Royal Raymond Rife

Royal Raymond Rife was a brilliant scientist born in 1888 and died in 1971. After studying at Johns Hopkins, Rife developed technology which is still commonly used today in the fields of optics, electronics, radiochemistry, biochemistry, ballistics, and aviation. It is a fair statement that Rife practically developed bioelectric medicine himself. He received 14 major awards and honors and was given an honorary Doctorate by the University of Heidelberg for his work.

In 1920, Rife had finished building the world’s first virus microscope. By 1933, he had perfected that technology and had constructed the incredibly complex Universal Microscope, which had nearly 6,000 different parts and was capable of magnifying objects 60,000 times their normal size.

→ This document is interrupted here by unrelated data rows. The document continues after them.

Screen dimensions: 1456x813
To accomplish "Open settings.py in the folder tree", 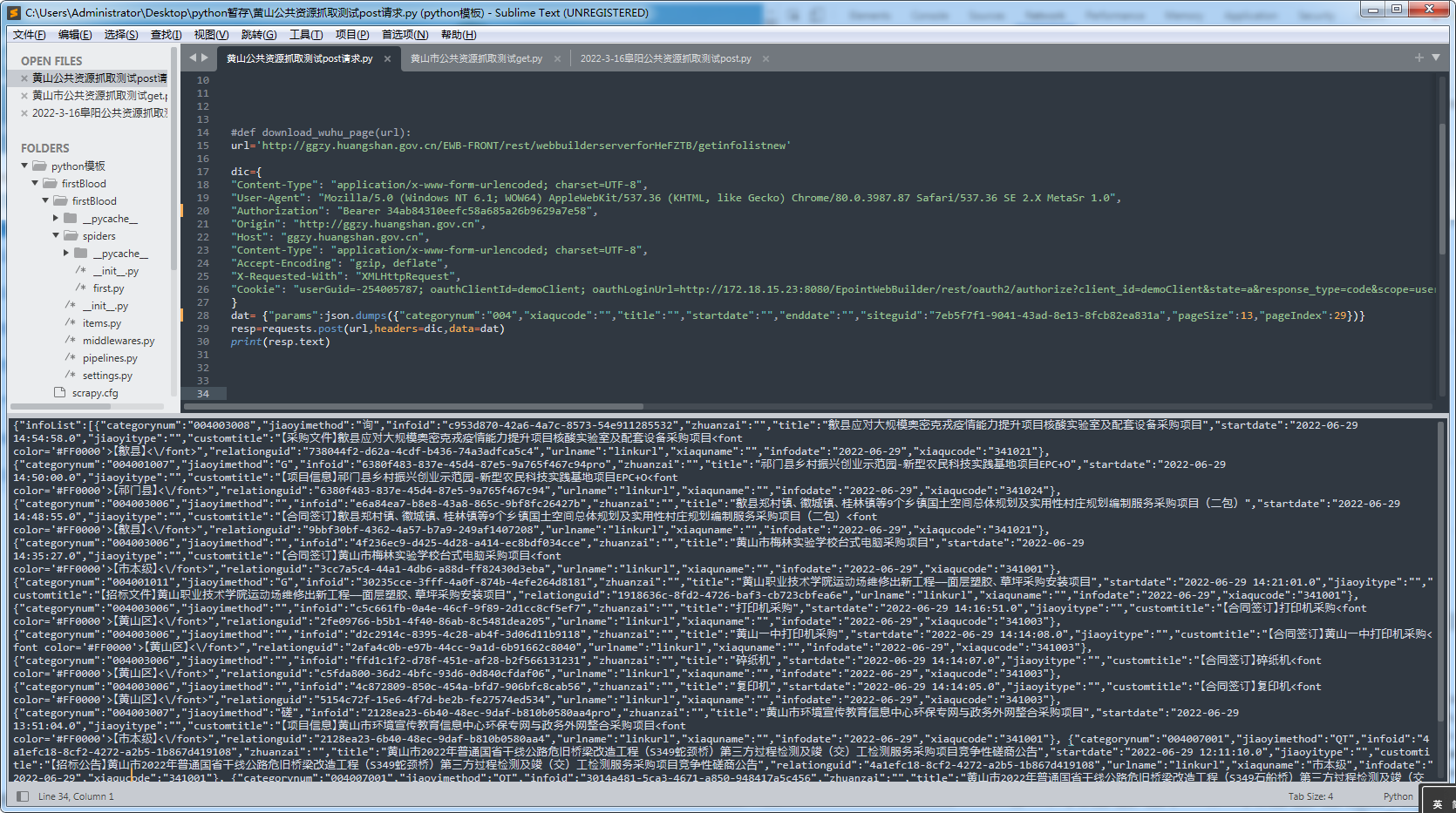I will [107, 376].
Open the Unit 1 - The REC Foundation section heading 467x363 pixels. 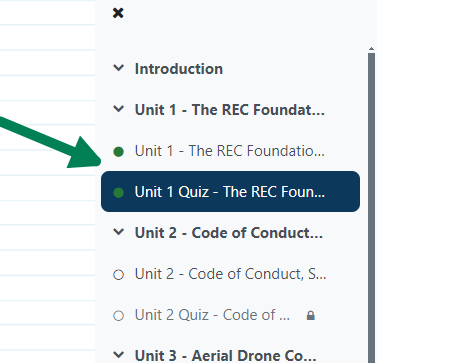230,110
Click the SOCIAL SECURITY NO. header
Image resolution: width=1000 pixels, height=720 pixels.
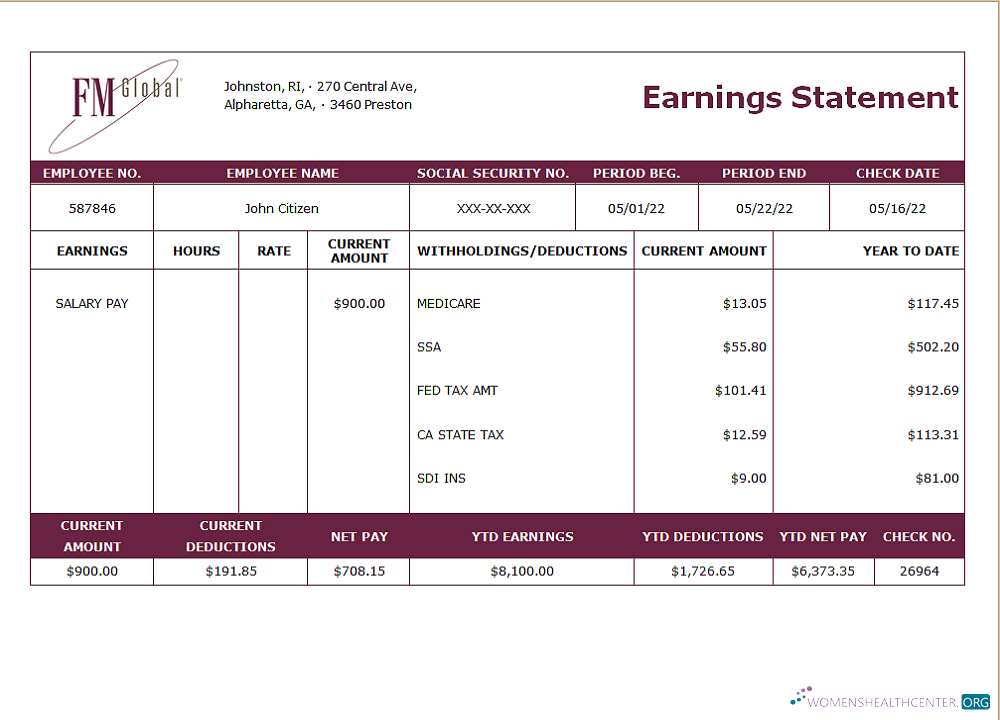(x=493, y=172)
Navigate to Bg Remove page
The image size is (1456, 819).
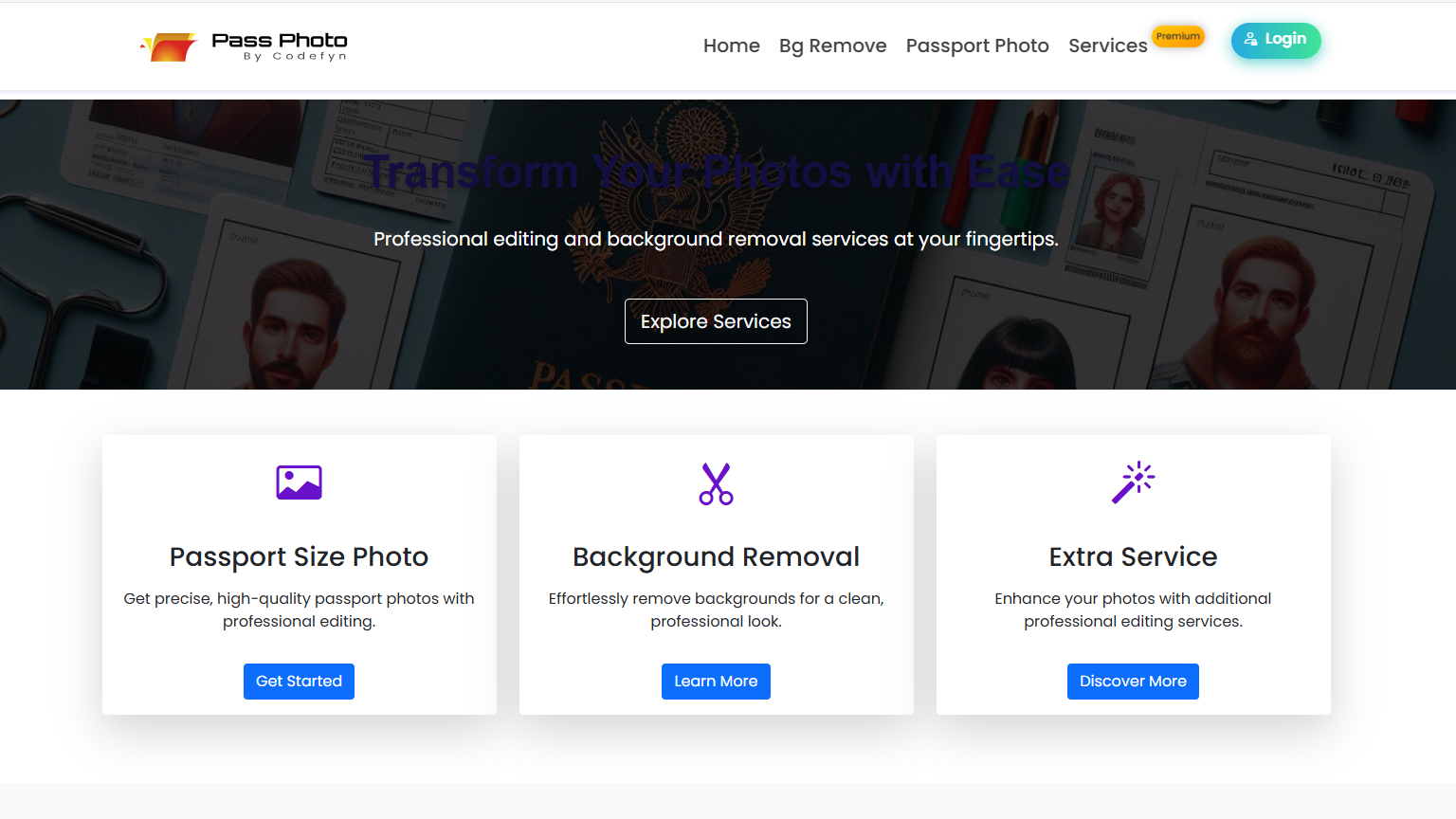tap(832, 46)
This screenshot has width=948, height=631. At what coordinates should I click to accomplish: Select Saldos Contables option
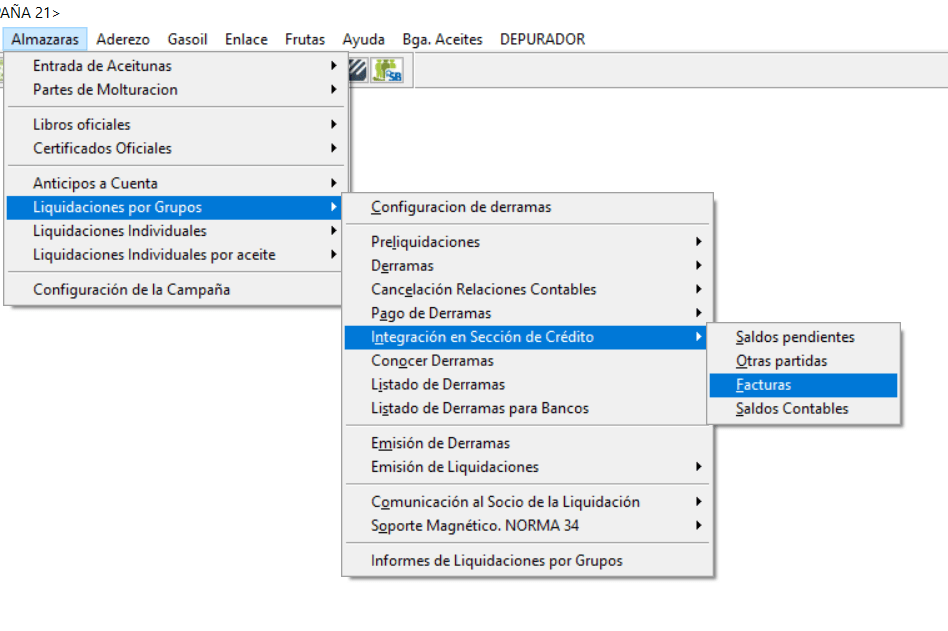(x=791, y=408)
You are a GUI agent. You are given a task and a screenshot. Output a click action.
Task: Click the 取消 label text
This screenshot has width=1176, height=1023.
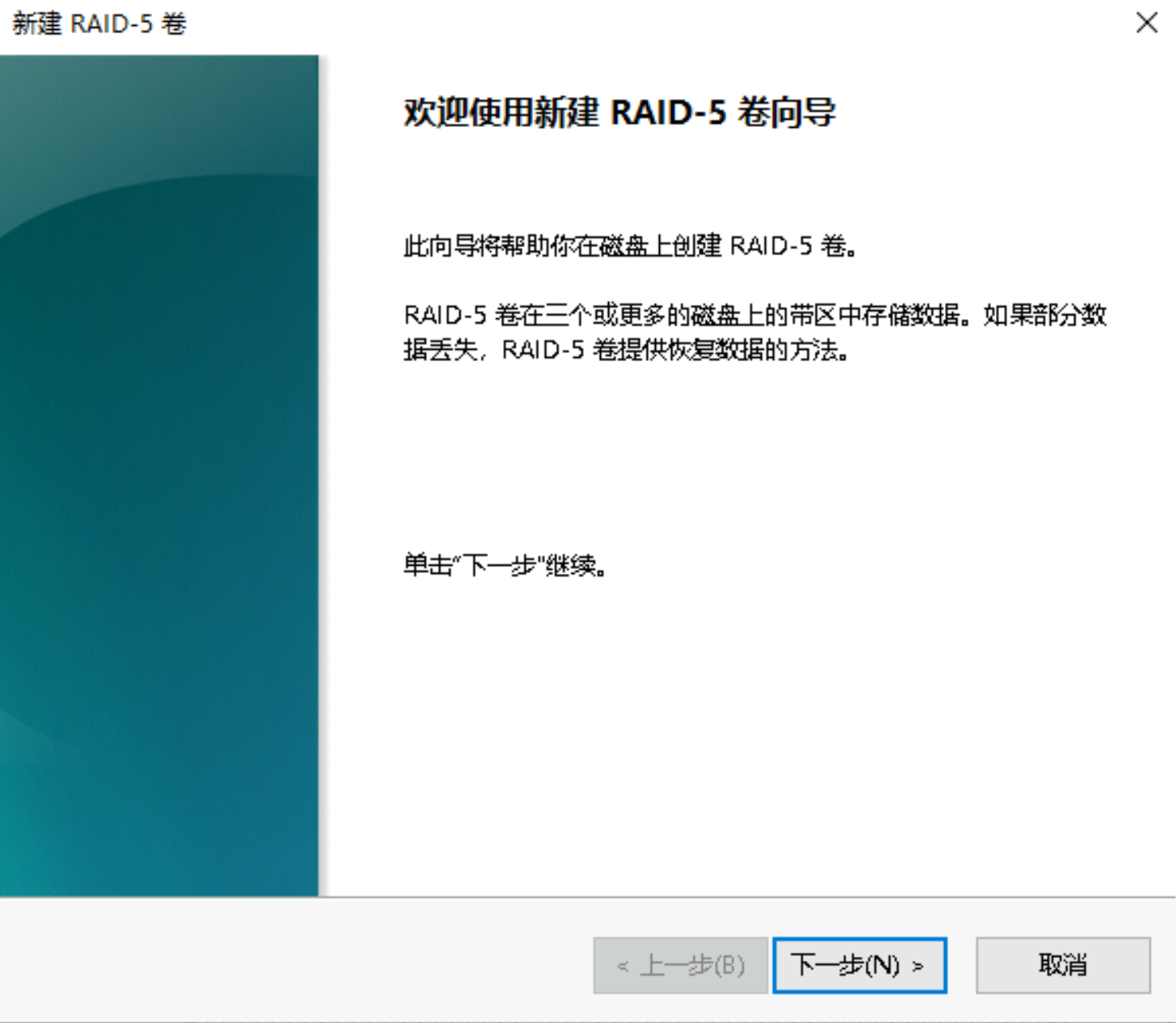pyautogui.click(x=1063, y=965)
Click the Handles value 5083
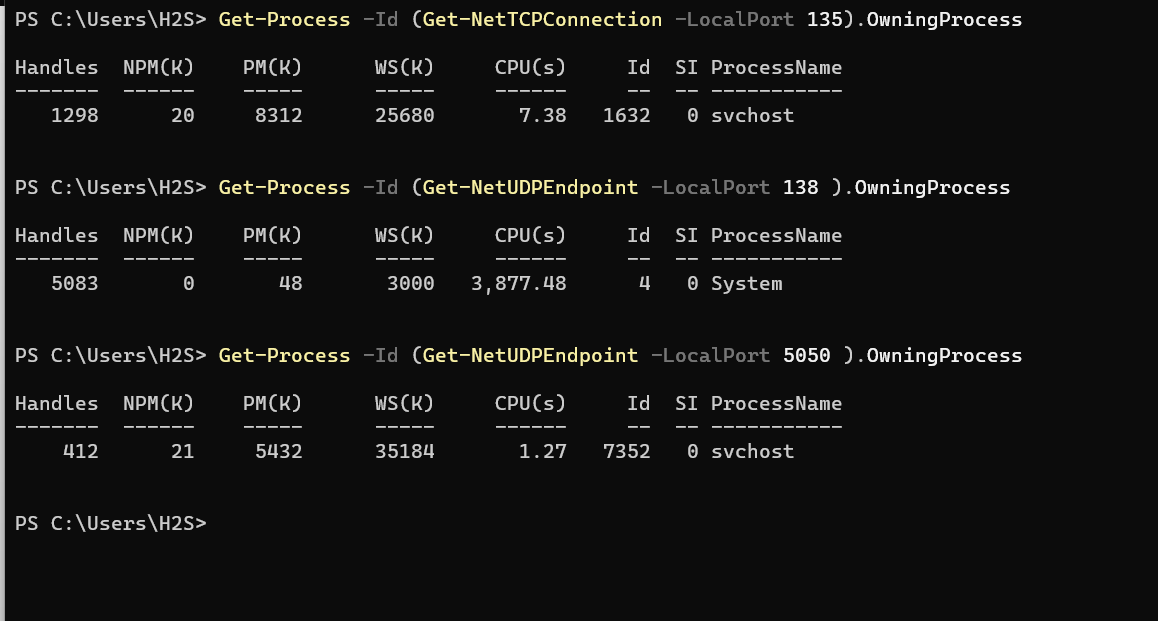1158x621 pixels. click(74, 284)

With this incredible microscope, Rife became the first human being to actually see a live virus, and until quite recently, the Universal Microscope was the only one which was able view live viruses.

Rife Discovers Frequencies in Organisms

Rife painstakingly identified the individual spectroscopic signature of each microbe he observed, using a slit spectroscope attachment. He slowly rotated block quartz prisms to focus light of a single wavelength upon the microorganism he was examining. This wavelength was selected because it resonated with the spectroscopic signature frequency of the microbe based on the now-established fact that every molecule oscillates at its own distinct frequency.

Rife Using Frequencies to Kill Cancer & Microbes

He later found a frequency of electromagnetic energy that would cause the cancer virus to diminish completely when entered into the energy field. The great discovery led Rife to create a device that could be tuned to output the frequency that would destruct the cancer. He used the same principle to kill them, which made them visible: resonance. By increasing the intensity of a frequency which resonated naturally with these microbes, Rife increased their natural oscillations until they distorted and disintegrated from structural stresses. Rife called this frequency the mortal oscillatory rate, or MOR, and it did no harm whatsoever to the surrounding tissues.

This principle can be illustrated by using an intense musical note to shatter a wine glass: the molecules of the glass are already oscillating at some harmonic (multiple) of that musical note; they are in resonance with it, vibrate, and can no longer remain in configuration. Because everything else has a different resonant frequency, nothing but the glass’s molecular configuration is destroyed. There are literally hundreds of trillions of different resonant frequencies, and every species and molecule has its very own.